Duchess Harris is Special Assistant to the Provost for Strategic Initiatives at Macalester College. She is an African-American academic, author, and legal scholar. She is a professor of American Studies at Macalester College in Saint Paul, Minnesota, specializing in feminism, United States law, and African American political movements. She also teaches a course on Black Health at the University of Minnesota Law School.

== Education ==

Harris was born in Virginia, the daughter of Miriam Mann Harris and Frank Harris, Jr. Her maternal grandmother, Miriam Daniel Mann, was a mathematician at NASA. When she was 14, Harris received an academic scholarship to attend Canterbury School in New Milford, Connecticut. Harris completed her undergraduate degree at the University of Pennsylvania, where she was a Mellon Mays Fellow. During her time in college, Harris was elected student body president. She was the first Black woman to serve in this role at an Ivy League institution and was a key activist figure in her class. Her activism was reported in Wayne Glasker's, Black Students in the Ivory Tower: African American Student Activism at the University of Pennsylvania, 1967-1990. In 1991, Harris earned her Bachelor of Arts in American history and Afro-American studies, and in 1997 she earned her PhD in American Studies from the University of Minnesota. Her dissertation was nominated for the Henry Gabriel Prize. That same year she was named one of "Thirty Young Leaders of the Future" by Ebony Magazine. In 2007 Harris began law school at Mitchell Hamline School of Law, where she earned her J.D. in 2011.

== Career ==
Harris was a postdoctoral fellow at the Institute on Race and Poverty at the University of Minnesota Law School under the direction of John A. Powell; and she was Rockefeller Humanities Resident with the Institute of African-American Studies, University of Georgia. Harris was a policy fellow for the Hubert. H. Humphrey Institute of Public Affairs, and served on the Shirley Chisholm Presidential Accountability Commission in 2010. Her writing and commentary have appeared in Litigation News, The Huffington Post, The Feminist Wire, and Race-Talk. While attending law school, Harris co-founded the William Mitchell Law Raza Journal, an online, interactive scholarly publication on the issues of race and the law. Her scholarship has been supported through a Bush Foundation Leadership Fellowship. She joined the faculty at Macalester College in 1998, as a Political Science professor, and subsequently founded the American Studies department in 2003. Harris has served as a diversity consultant for dozens of national organizations. Harris lectures and speaks on the subjects of race, law, and feminism for universities, conferences, and commencements.

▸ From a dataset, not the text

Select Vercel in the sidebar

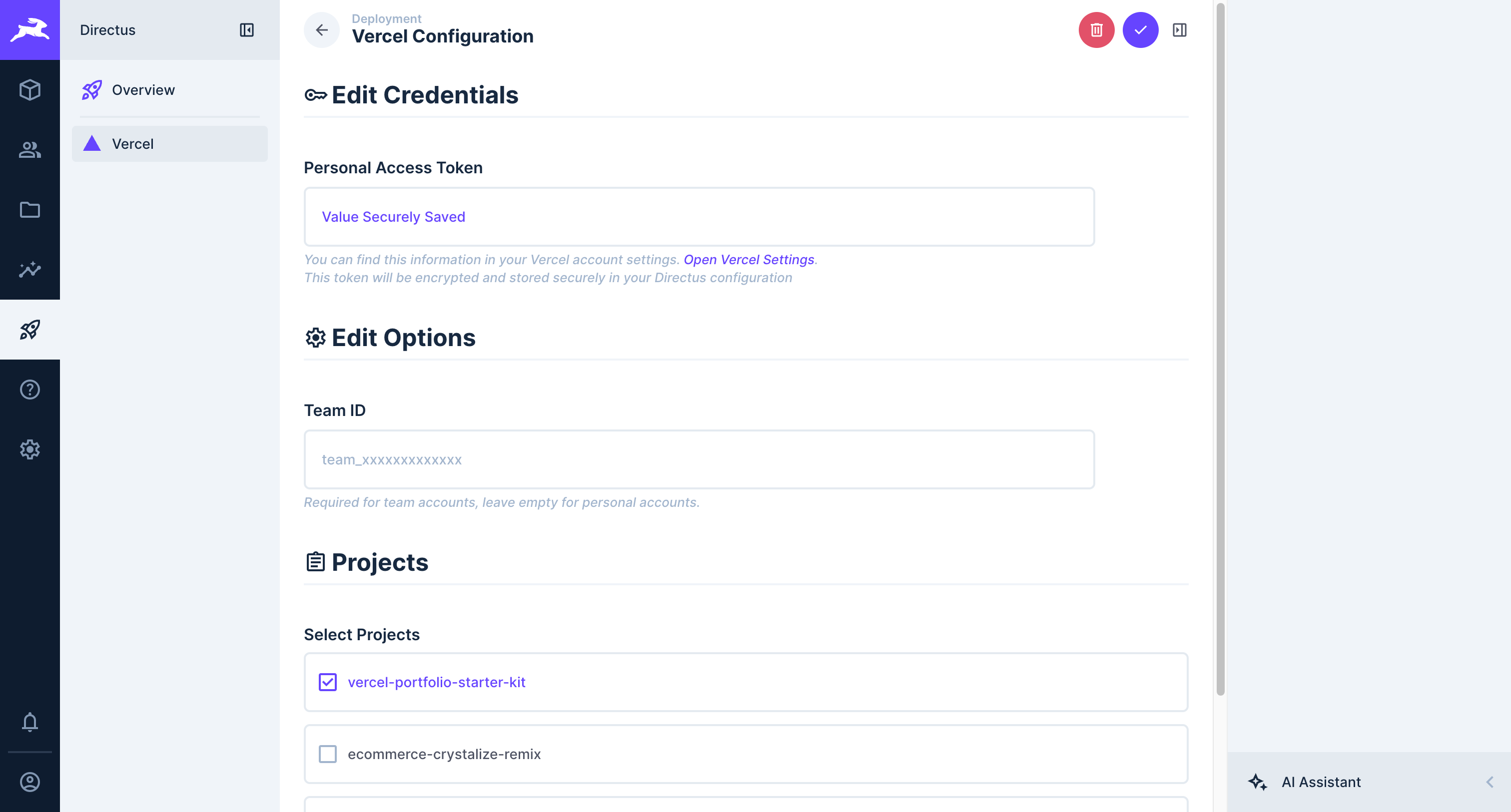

A novel was written by Seichō Matsumoto based on the true events in the Kokura incident where US troops raped Japanese women on 11 July 1950. Duchess Harris wrote an essay “How negative stereotypes in material culture impact global politics”, criticising Matsumoto's novelisation for focusing on race in the incident, saying “The image of the Black GI as rapist has become something of a staple in Japanese pornography and films about the Occupation. The Black rapist trope also appears in Matsumoto Seicho’s short story, Kuroji no e.” Others also criticised his racial focus.

== Published works ==

=== Racially Writing the Republic: Racists, Race Rebels, and Transformations of American Identity ===
Harris's first book, Racially Writing the Republic: Racists, Race Rebels, and Transformations of American Identity was co authored with Bruce Baum in 2009. Racially Writing the Republic investigates the central role of race in the construction and transformation of American national identity from the Revolutionary War era to the height of the civil rights movement. Drawing on political theory, American studies, critical race theory, and gender studies, the contributors to this collection highlight the assumptions of white (and often male) supremacy underlying the thought and actions of major U.S. political and social leaders. At the same time, they examine how nonwhite writers and activists have struggled against racism and for the full realization of America's political ideals. The essays are arranged chronologically by subject, and, with one exception, each essay is focused on a single figure, from George Washington to James Baldwin.  The Journal of American History referred to it as "American Studies at its finest".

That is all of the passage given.